US Fed- Induced World Stagnation Deepens Debt Distress

Africa - INTER PRESS SERVICE - Mon, 07/08/2024 - 06:12

By Jomo Kwame Sundaram
KUALA LUMPUR, Malaysia, Jul 8 2024 (IPS)

For some time, most multilateral financial institutions have urged developing countries to borrow commercially, but not from China. Now, borrowers are stuck in debt traps with little prospect of escape.

Jomo Kwame Sundaram

More debt, less growth since 2008
The last decade and a half has seen protracted worldwide stagnation, with some economies and people faring much worse than others.

The 2008 global financial crisis and Great Recession have recently been worsened by the Covid-19 pandemic, US Federal Reserve Bank-led interest rate hikes and escalating geopolitical economic warfare.

Following Reagan-inspired tax cuts, ostensibly to induce more private investments, budget deficits have loomed larger. Instead of enabling rapid recovery, greater fiscal austerity is now demanded, as in the 1980s.

After fiscal expansion averted the worst in 2009, unconventional monetary policies, mainly ‘quantitative easing’ (QE), took over. The European Central Bank (ECB) followed the US Fed’s QE lead for over a decade.

QE’s lower interest rates encouraged more borrowing as more credit became available and affordable. With rich nations offering less concessional finance, developing countries had little choice but to turn to markets for loans.

Spending counter-cyclically in a downturn requires government borrowing, which QE made more accessible and cheaper. The resulting borrowing surge has since returned to haunt these economies since 2022-23, when interest rates spiked.

Pushing debt
World Bank slogans, such as ‘from billions to trillions’, urged developing country governments to borrow more on market terms to meet their funding needs for the SDGs, climate and the pandemic.

With capital accounts open, many private investors have long sought ‘safety’ abroad. But when lucrative direct investment opportunities beckoned, e.g., in India, some ‘capital flight’ returned as foreign investments, typically privileged and protected by host governments and international treaties.

Easier credit availability on almost concessional terms, thanks to QE, enabled more, often innovative, financialization. Blended finance and other such innovations promised to ‘de-risk’ private investments, especially from abroad.

Despite less bank borrowing than in the 1970s, indebtedness increased with more market-based debt. However, such indebtedness did not grow the real economy much despite much private technological innovation.

Borrowing sours
The US Fed started raising interest rates from early 2022, blaming inflation on the tight labour market. As interest rates rose sharply, debt became more burdensome.

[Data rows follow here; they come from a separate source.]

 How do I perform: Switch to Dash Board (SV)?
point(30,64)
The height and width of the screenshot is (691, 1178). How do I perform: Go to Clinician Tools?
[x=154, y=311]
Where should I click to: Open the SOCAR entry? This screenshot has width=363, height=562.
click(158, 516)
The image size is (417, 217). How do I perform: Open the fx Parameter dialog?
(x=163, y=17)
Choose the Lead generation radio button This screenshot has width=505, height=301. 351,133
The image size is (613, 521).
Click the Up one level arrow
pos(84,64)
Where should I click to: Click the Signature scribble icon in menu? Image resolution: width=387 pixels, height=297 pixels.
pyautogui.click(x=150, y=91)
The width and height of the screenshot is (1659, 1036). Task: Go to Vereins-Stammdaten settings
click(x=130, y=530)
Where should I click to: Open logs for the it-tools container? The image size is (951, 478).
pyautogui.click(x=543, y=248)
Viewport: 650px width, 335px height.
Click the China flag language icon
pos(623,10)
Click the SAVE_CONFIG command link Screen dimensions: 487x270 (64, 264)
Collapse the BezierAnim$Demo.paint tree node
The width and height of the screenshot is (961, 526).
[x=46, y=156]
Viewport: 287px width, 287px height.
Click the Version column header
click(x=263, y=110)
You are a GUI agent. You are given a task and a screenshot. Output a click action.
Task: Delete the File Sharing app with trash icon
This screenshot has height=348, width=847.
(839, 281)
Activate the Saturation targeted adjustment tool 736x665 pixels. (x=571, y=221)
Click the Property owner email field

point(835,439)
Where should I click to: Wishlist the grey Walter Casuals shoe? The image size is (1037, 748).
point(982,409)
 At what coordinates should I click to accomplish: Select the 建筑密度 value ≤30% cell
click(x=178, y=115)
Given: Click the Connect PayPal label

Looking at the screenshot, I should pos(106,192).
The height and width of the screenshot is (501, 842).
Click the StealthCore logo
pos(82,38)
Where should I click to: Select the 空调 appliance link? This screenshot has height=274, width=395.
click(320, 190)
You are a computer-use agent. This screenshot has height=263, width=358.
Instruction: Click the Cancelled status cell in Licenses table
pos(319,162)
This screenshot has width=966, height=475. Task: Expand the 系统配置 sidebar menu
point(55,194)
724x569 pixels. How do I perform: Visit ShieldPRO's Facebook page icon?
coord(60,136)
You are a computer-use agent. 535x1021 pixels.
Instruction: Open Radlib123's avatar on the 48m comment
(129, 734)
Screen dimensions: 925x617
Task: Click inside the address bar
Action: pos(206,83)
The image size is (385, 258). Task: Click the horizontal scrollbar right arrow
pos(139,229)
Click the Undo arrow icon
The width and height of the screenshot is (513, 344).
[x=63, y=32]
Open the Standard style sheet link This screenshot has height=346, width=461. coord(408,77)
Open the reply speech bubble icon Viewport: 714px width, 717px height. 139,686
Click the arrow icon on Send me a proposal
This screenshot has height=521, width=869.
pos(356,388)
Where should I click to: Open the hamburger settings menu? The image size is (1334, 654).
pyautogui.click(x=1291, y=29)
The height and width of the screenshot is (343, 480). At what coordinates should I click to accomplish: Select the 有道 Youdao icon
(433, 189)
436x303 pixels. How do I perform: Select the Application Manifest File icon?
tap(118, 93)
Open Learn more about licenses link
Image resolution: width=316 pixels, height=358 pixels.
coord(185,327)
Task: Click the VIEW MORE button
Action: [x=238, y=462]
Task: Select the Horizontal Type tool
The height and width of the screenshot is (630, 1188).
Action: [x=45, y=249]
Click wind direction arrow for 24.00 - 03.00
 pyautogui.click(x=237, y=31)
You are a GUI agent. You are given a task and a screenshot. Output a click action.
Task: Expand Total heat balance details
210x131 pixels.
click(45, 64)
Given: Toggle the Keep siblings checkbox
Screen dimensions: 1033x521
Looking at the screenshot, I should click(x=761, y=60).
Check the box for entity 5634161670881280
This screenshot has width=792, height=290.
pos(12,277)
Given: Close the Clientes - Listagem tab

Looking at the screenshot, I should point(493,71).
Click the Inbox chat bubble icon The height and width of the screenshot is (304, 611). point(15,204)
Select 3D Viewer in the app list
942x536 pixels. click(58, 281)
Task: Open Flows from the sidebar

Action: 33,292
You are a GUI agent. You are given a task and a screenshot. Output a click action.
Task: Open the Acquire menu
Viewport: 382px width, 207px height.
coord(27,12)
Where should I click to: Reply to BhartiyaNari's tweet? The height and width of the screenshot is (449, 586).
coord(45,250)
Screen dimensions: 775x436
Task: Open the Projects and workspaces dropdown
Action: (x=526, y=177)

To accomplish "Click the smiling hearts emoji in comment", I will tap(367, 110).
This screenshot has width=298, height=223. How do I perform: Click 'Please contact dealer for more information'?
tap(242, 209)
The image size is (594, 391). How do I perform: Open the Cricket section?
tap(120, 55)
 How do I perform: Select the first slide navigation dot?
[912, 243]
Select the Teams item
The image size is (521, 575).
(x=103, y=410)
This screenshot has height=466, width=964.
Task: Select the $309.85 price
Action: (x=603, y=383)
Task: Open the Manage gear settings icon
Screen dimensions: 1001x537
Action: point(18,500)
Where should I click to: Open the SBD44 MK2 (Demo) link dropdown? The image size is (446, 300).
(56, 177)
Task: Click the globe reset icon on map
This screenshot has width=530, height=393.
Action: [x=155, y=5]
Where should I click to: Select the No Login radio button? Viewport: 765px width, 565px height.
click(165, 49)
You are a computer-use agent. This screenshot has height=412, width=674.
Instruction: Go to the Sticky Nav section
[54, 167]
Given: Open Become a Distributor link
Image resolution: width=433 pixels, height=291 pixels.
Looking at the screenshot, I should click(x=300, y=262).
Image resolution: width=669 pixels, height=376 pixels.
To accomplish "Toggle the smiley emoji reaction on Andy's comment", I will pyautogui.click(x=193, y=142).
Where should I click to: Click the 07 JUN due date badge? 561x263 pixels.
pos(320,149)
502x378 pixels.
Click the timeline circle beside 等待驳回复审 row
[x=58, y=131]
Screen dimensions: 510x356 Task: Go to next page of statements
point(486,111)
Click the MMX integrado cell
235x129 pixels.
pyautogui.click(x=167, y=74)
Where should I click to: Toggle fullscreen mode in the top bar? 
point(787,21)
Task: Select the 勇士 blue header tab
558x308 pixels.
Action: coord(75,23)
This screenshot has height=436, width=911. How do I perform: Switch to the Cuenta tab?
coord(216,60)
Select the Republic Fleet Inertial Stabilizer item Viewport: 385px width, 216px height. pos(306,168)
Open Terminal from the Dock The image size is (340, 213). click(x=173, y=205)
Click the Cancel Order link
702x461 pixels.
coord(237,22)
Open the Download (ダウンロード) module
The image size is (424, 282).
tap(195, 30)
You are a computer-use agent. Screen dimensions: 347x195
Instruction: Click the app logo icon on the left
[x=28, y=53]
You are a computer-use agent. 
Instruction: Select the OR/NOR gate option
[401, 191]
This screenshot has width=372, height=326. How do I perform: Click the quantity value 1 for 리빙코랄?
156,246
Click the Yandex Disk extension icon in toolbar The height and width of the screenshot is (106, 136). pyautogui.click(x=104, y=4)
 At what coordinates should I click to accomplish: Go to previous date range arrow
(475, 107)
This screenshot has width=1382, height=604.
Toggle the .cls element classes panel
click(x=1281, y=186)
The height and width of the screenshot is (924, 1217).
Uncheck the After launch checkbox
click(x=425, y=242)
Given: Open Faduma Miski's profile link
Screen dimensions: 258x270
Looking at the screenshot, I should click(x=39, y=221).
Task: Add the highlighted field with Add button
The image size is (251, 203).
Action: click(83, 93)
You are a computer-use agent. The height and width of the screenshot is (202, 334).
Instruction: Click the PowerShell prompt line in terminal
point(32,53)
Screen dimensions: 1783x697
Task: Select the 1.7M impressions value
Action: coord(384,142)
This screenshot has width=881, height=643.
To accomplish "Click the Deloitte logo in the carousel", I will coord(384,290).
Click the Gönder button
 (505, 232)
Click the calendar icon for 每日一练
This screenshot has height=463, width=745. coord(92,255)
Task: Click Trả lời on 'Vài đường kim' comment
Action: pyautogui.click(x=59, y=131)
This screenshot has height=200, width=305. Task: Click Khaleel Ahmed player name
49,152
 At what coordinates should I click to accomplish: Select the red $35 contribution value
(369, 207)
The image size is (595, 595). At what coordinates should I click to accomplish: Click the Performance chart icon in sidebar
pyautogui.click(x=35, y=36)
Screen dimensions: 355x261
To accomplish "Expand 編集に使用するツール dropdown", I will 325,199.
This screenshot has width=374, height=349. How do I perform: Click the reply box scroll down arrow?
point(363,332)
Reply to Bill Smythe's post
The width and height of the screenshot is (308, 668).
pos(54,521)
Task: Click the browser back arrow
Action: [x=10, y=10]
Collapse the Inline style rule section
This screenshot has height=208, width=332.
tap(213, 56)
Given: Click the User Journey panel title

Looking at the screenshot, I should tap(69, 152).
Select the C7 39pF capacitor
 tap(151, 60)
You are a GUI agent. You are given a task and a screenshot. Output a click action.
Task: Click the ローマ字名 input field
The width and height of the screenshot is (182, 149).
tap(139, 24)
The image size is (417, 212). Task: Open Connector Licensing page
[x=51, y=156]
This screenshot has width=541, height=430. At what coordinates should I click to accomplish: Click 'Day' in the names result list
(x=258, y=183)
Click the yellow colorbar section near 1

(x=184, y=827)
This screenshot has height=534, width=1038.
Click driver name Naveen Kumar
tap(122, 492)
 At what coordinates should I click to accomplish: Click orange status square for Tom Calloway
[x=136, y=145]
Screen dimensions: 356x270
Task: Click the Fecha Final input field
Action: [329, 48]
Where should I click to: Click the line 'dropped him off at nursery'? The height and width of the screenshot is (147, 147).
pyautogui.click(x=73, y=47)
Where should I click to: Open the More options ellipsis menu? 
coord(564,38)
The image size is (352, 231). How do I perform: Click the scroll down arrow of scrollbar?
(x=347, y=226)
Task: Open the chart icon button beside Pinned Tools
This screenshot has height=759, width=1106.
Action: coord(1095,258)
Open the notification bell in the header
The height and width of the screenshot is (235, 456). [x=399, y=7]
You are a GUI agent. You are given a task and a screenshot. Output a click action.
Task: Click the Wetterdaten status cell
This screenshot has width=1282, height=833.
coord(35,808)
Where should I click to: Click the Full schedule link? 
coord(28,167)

Thus, government borrowing worldwide became more constrained when more needed. Raising interest rates has dampened demand, including private and government spending for investment and consumption.

But recent economic contractions have been mainly due to supply-side disruptions. The second Cold War, the COVID-19 pandemic, and geo-political economic aggression have disrupted supply lines and logistics.

Raising interest rates dampens demand but does not address supply-side disruptions. Inappropriate policies have not helped, as such anti-inflationary measures have cut jobs, incomes, spending and demand worldwide.

Worse for some
Following the 2008 global financial crisis, successive US presidents have successfully maintained full employment. All central banks are committed to ensuring financial stability, but the US Fed also has an almost unique second mandate to maintain full employment.

Developing countries now face many more constraints on what they can do. Most are heavily indebted with little policy space for manoeuvre. With more financing from markets, the pro-cyclical bias is more pronounced.

Vulnerable developing countries believe they have little choice but to surrender to the market. Poverty in the poorest countries has not declined for almost a decade, while food security has not improved for even longer.

Worse, geopolitics has put much pressure on the Global South to spend more on the military. But most recent food price increases were due to speculation and ‘artificial’ rather than real shortages.

Poor worst off
The likelihood of distress increases with debt burdens. Debt stress has grown tremendously in the last two years, especially for developing countries heavily borrowing in major Western currencies.

Although the apparent reasons for central banks raising interest rates are rarely cited anymore, interest rates have not fallen, and funds have not flowed back to developing countries.

For at least a decade, the US has increasingly warned developing countries against borrowing from China despite its low interest rates compared to most other credit sources except Japan.

Consequently, China’s lending to developing countries, particularly in Sub-Saharan Africa, has fallen since 2016. By 2022, poorer countries had borrowed much more from commercial sources. But such private capital has since fled to the US and other Western markets offering high returns with more security.

Capital flight from developing countries, especially the poorest, followed as much less money went to the poorest developing countries via markets. With fewer funding options, the poorest countries have been the most vulnerable.

Negotiating with varied private creditors in markets, rather than via intergovernmental arrangements, has proved much more difficult. With much more private market funding, such financiers will not take instructions from governments unless compelled to do so.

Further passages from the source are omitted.